I’ve always had a fascination with fecundity; a desire to make more of something, especially when an abundance of possibilities is so obvious. Plants offer so many opportunities to be fruitful. Now, with plenty of space at our new nursery, and access to gardens full of ‘mother plants’, I can indulge my every urge to be prolific and productive!
My two acre habitat garden in Novato is a very fertile place, full of mature specimens, from which we take cuttings, dig divisions, and collect seeds throughout the year. Many of our dedicated volunteers also make their gardens, and mother plants, available for collection of propagules.
Earlier this year I dug volunteer Monkeyflower seedlings from my gravel pathways. We grew about eighteen seedlings on to really nice, full one gallon plants in about six months. When they started to bloom we got a pleasant surprise! About half showed orange flowers, just like the Sticky Monkeyflower, (Mimulus aurantiacus) that they were growing by; the rest produced flowers in variations of a rusty tone, old rose, and even some lovely bi-colored blooms. Red Monkeyflower (Mimulus pucineus) grows close by; these two species must have hybridized! We selected the plants with the nicest looking flowers, which we will grow on in large containers at the nursery and use as mother plants. Propagation will be by cuttings, so that we’re assured of the same flower colors.
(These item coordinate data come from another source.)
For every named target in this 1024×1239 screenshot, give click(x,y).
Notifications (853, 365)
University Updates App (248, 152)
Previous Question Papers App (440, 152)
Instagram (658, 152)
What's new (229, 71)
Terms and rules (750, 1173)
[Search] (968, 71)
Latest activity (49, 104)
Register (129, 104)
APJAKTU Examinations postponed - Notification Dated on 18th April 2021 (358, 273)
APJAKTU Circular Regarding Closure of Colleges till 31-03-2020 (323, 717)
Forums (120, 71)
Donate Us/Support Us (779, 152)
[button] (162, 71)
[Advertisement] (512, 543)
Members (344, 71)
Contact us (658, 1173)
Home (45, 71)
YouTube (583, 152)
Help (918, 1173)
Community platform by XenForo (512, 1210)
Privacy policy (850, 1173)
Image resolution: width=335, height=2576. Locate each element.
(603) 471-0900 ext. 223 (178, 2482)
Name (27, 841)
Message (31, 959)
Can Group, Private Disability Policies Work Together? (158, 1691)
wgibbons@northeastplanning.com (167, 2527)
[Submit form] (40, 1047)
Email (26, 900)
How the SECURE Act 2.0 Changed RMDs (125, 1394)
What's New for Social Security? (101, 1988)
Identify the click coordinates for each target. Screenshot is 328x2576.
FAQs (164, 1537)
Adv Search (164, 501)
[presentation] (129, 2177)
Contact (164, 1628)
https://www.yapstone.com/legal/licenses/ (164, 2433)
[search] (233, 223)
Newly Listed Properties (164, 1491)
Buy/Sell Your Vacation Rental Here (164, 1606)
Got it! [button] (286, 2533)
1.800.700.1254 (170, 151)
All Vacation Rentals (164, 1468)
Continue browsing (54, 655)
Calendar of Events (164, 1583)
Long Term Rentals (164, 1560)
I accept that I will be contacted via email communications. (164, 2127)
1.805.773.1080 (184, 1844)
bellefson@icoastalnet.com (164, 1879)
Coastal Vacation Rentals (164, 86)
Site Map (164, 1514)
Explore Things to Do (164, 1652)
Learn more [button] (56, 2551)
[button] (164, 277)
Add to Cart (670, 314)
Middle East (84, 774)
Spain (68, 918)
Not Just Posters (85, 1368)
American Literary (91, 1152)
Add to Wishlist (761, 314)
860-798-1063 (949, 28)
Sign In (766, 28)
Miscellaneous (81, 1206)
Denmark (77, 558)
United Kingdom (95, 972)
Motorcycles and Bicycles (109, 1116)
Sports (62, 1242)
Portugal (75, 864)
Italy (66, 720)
Plants are primary producers, autotrophs; that is, self-feeding organisms. They are the only organisms on earth that produce their own food. Plants use the energy of the sun to combine carbon dioxide and water with different elements drawn from the soil to make food for themselves, and, in turn, for all other living creatures! Every other creature on earth is a heterotroph (other-feeding), and we all rely on plants to provide nourishment and so many other very useful things for a comfortable life.
Interestingly, there’s only one exception to this rule; and that is this amazing thing we call a seed! In his book, Seeds – The Definitive Guide to Growing, History and Lore, author Peter Loewer describes seeds as “earthbound starships that fall or fly through the air, never leaving our planet.”
A seed, whether as large as a buckeye, or as fine as the dust-like seeds of Monkeyflowers, contains within its protective husk a tiny developed embryo, and enough food and oxygen to get a plant started when the correct environmental conditions are met. The mother plant has sent its potential progeny off well supplied; this is the only time that a plant does not produce its own food.
Seeds help to distribute a plant species in both time and space. They can travel great distances, and some can remain viable for decades! The job of the plant propagator is to create the right conditions for germination, and then to baby that seedling along until it is a healthy, vigorous plant, ready to be planted out in your garden!